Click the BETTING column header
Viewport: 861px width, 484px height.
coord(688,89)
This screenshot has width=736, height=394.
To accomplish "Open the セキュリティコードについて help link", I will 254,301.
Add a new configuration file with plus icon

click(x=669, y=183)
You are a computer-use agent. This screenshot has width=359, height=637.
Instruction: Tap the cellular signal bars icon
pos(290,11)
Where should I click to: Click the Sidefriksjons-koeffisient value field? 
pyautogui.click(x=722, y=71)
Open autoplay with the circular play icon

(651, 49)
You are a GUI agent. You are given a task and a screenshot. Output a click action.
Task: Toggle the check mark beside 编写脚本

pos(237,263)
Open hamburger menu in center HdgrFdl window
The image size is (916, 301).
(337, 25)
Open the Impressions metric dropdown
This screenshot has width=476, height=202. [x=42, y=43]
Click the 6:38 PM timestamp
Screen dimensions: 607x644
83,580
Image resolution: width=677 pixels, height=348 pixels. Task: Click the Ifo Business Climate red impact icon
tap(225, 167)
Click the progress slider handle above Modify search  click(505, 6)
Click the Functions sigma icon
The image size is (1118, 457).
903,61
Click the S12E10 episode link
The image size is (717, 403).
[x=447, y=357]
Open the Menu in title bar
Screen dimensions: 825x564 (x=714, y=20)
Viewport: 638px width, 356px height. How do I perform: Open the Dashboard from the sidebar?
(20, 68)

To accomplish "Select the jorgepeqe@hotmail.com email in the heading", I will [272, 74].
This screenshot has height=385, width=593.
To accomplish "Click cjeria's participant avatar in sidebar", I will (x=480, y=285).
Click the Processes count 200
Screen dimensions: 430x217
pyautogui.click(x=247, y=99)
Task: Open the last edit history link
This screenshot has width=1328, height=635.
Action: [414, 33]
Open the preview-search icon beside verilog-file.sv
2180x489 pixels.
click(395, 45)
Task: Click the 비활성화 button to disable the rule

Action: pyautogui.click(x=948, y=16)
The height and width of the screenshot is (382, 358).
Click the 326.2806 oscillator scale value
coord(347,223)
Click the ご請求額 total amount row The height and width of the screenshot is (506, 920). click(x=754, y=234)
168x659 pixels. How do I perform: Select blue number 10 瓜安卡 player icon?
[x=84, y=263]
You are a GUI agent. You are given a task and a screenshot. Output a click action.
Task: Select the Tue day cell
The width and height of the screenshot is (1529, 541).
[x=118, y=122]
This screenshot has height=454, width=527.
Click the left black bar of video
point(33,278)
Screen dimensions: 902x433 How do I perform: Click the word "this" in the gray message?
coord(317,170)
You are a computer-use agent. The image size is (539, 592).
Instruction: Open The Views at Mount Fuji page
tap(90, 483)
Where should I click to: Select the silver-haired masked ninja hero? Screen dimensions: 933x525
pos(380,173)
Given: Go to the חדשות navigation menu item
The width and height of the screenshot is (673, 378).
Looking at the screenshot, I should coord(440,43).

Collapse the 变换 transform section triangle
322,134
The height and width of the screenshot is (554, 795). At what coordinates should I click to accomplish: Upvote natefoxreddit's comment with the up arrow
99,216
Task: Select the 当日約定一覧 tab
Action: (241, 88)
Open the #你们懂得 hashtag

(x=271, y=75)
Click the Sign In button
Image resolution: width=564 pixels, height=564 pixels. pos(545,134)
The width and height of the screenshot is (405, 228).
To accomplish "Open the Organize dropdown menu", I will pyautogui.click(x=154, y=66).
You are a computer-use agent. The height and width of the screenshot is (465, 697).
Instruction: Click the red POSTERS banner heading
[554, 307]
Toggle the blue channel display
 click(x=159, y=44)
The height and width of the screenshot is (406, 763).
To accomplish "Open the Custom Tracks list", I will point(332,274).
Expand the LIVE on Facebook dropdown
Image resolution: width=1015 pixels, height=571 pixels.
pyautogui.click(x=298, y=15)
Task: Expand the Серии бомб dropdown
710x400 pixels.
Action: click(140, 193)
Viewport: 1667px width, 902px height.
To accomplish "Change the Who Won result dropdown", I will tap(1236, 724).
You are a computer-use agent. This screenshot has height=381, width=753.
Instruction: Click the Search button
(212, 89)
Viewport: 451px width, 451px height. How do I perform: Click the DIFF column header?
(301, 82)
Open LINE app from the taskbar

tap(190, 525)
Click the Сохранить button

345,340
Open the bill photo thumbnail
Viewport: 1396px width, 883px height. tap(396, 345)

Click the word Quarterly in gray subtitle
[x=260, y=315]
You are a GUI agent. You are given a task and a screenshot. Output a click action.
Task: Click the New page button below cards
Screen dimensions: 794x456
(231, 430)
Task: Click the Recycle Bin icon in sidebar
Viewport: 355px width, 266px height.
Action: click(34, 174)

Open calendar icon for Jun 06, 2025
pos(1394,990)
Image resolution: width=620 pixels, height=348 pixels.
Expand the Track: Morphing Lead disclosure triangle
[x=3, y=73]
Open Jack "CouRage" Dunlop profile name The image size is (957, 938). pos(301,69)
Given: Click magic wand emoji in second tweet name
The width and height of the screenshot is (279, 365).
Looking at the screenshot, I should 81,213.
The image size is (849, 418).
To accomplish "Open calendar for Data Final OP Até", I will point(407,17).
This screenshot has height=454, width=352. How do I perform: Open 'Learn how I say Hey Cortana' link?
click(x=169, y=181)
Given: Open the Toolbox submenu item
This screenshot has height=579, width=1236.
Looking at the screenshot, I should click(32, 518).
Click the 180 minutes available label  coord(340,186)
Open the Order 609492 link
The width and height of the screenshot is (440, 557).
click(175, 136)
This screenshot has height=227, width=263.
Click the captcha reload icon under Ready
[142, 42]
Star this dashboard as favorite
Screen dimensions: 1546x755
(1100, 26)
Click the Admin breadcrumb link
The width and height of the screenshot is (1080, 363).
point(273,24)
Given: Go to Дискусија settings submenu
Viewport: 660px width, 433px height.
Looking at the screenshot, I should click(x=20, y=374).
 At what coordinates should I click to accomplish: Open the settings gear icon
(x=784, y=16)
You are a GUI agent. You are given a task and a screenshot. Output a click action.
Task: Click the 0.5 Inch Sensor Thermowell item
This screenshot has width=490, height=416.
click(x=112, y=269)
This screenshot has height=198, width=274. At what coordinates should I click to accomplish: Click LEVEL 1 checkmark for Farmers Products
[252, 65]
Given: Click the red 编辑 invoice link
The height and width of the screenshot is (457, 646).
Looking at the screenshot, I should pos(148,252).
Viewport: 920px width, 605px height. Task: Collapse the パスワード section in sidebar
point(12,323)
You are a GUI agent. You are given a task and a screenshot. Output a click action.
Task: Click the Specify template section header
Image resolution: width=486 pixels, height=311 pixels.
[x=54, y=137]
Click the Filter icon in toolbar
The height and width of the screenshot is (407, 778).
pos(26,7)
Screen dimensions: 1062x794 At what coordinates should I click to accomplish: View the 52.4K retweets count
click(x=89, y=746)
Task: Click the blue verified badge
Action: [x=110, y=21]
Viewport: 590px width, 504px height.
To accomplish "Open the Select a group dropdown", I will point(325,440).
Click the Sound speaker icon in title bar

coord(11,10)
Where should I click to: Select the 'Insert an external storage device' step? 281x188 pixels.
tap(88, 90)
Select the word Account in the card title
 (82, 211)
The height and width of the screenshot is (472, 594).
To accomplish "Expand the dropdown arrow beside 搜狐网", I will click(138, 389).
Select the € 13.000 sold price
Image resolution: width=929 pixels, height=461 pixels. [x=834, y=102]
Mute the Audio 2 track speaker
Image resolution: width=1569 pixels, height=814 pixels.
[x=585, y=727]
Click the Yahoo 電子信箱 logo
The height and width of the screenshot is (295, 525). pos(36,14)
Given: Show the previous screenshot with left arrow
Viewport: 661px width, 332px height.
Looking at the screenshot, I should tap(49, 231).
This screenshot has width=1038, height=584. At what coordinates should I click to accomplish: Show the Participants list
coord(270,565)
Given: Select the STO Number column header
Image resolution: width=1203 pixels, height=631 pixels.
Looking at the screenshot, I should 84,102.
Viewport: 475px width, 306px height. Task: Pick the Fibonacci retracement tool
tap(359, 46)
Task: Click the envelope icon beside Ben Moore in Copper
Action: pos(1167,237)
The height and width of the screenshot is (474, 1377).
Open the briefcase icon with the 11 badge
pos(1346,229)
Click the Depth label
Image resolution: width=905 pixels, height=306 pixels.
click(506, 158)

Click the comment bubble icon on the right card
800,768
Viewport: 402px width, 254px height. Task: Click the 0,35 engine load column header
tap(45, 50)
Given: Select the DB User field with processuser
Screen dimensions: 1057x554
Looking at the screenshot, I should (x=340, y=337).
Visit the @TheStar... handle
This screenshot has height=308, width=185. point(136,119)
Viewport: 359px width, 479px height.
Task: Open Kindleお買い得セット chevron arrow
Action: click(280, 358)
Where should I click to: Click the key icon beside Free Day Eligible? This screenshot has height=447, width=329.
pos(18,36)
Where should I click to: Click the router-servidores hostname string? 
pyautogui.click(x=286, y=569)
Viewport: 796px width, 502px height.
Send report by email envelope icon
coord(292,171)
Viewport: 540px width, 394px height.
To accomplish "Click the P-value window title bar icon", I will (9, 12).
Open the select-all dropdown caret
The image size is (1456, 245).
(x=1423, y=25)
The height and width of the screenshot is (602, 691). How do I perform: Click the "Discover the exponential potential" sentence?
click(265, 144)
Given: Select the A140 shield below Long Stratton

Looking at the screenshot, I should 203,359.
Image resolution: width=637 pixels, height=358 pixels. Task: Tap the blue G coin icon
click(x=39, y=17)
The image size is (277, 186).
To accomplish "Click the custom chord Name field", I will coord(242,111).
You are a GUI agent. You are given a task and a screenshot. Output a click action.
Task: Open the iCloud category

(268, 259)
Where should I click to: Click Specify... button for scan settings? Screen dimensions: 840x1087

☆ ☆ ☆ ☆ ☆ ☆ ☆

Your assignment
Each line from the top of the records down to the one with "Click the Functions sigma icon" must be retyped exactly; include both ends and nothing else.

Solved exercise
Click the BETTING column header
Viewport: 861px width, 484px height.
coord(688,89)
This screenshot has width=736, height=394.
To accomplish "Open the セキュリティコードについて help link", I will 254,301.
Add a new configuration file with plus icon

click(x=669, y=183)
You are a computer-use agent. This screenshot has width=359, height=637.
Instruction: Tap the cellular signal bars icon
pos(290,11)
Where should I click to: Click the Sidefriksjons-koeffisient value field? 
pyautogui.click(x=722, y=71)
Open autoplay with the circular play icon

(651, 49)
You are a GUI agent. You are given a task and a screenshot. Output a click action.
Task: Toggle the check mark beside 编写脚本

pos(237,263)
Open hamburger menu in center HdgrFdl window
The image size is (916, 301).
(337, 25)
Open the Impressions metric dropdown
This screenshot has width=476, height=202. [x=42, y=43]
Click the 6:38 PM timestamp
Screen dimensions: 607x644
83,580
Image resolution: width=677 pixels, height=348 pixels. Task: Click the Ifo Business Climate red impact icon
tap(225, 167)
Click the progress slider handle above Modify search  click(505, 6)
Click the Functions sigma icon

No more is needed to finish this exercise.